Please help me understand the reason the following code works the way it does:

#include <stdio.h>

int main(){
    int a = 10;
    void *b = &a;
    int *p = b; 
    printf("%u",*p++);
    return 0;
}

I know the output of printf will be 10, but I'm not quite following why *p++ is 10

Here are my steps:

1) void *b = &a; stores the address of a in pointer b

2) int *p = b; pointer p now points to the same data item as pointer b

3) printf("%u",*p++); is where I get confused... the dereference of pointer p is a, which is 10... isn't *p++ basically the same as 10+1 which will be 11?

Answer 1

I just want to add my five cents.
For incrementing value indirected via pointer you can use ++*ip or (*ip)++. There is a nice explanation about parentheses in K&R book:

The parentheses are necessary in this last example (*ip)++; without them, them expression would increment ip instead of what it points to, because unary operators like * and ++ associate right to left.

And in your piece of code you got 10 because printf will print original value of variable and only after it wiil be incremented by one due of using of postfix ++ operator.

Answer 2

Why *p++ is 10 ?

[C11: §6.5.2.4/2]: The result of the postfix ++ operator is the value of the operand. As a side effect, the value of the operand object is incremented (that is, the value 1 of the appropriate type is added to it).

The below statement

printf("%u",*p++);

is equivalent to

printf("%u",*p); /* p points to 'a' and value of `a` is 10. Hence, 10 is printed */
p = p + 1;  

p is of type pointer-to-int. Hence, 1 is scaled to sizeof (int).

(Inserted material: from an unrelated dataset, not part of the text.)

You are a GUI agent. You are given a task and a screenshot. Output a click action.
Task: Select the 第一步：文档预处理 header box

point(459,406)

As a result, p now points to an int at address : p + sizeof (int)

Answer 3

Variable p is a pointer to an int (pointing to a)

The expression *p dereferences the pointer, hence it's like accessing the int a directly.

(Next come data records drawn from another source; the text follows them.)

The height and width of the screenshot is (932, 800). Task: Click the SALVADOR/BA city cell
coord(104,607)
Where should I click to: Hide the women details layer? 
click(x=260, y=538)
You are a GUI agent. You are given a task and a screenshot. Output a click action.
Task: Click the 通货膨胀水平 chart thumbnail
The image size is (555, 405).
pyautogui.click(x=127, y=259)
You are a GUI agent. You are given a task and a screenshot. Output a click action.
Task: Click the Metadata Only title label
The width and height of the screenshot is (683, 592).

Operator postfix ++ on pointer p takes precedence over the dereferencing. Therefore *p++ increments the pointer p (to whatever junk is in memory after int a) AFTER the expression is evaluated, so the dereferencing still resolves to a and that's why 10 is printed. But after the statement is run the value of p is changed. So, likely after that statement if you do printf("%u ",*p) you will get an awkward value.

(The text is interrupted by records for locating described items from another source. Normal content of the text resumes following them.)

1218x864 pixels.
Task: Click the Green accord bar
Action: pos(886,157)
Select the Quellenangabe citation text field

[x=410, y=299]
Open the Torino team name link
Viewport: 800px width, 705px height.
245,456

If you do ++*p however, the expression is evaluated as ++ operation on the dereferenced int variable pointed by p. If you want to avoid trouble like this, when not sure, use parenthesis:

(*p)++
++(*p)

And you're making sure you are dereferencing the value and acting on it. Incrementing a pointer value is a very dangerous operation allowed by languages like C and C++, so avoid whenever possible!

Answer 4

*p++ is parsed as *(p++). p++ evaluates to p, and then increments p, so the change won't be seen until the next reference to p. So *p is 10, *p++ is 10 (but p now points to &a+1), *++p is undefined behavior (because *(&a+1) is not a valid value), (*p)++ is 10 but changes a to 11, and ++*p (or ++(*p)) is 11 (as is a).

Answer 5

The post-increment operator in the expression *p++ applies to the pointer, not the value stored at that location, so the result is never 11, before or after it is evaluated. The expression *p++ means: dereference p (get it's value) then increment p one location. Since p points to an int, incrementing it will move it forward sizeof(int) bytes . The addition does not ever apply to the value that p points to, which is 10.

However, the expression (*p)++ is different. It dereferences p (gets its value) and then increments the value in that memory location. The expression evaluates to the original value. So after executing the statement

int c = (*p)++;

the variable c would equal 10, while a would equal 11.

Answer 6

*p++ is essentially *(p++). It evaluates to the value of p before it is incremented which is the address to a. Then you dereference it which evaluates to the value 10.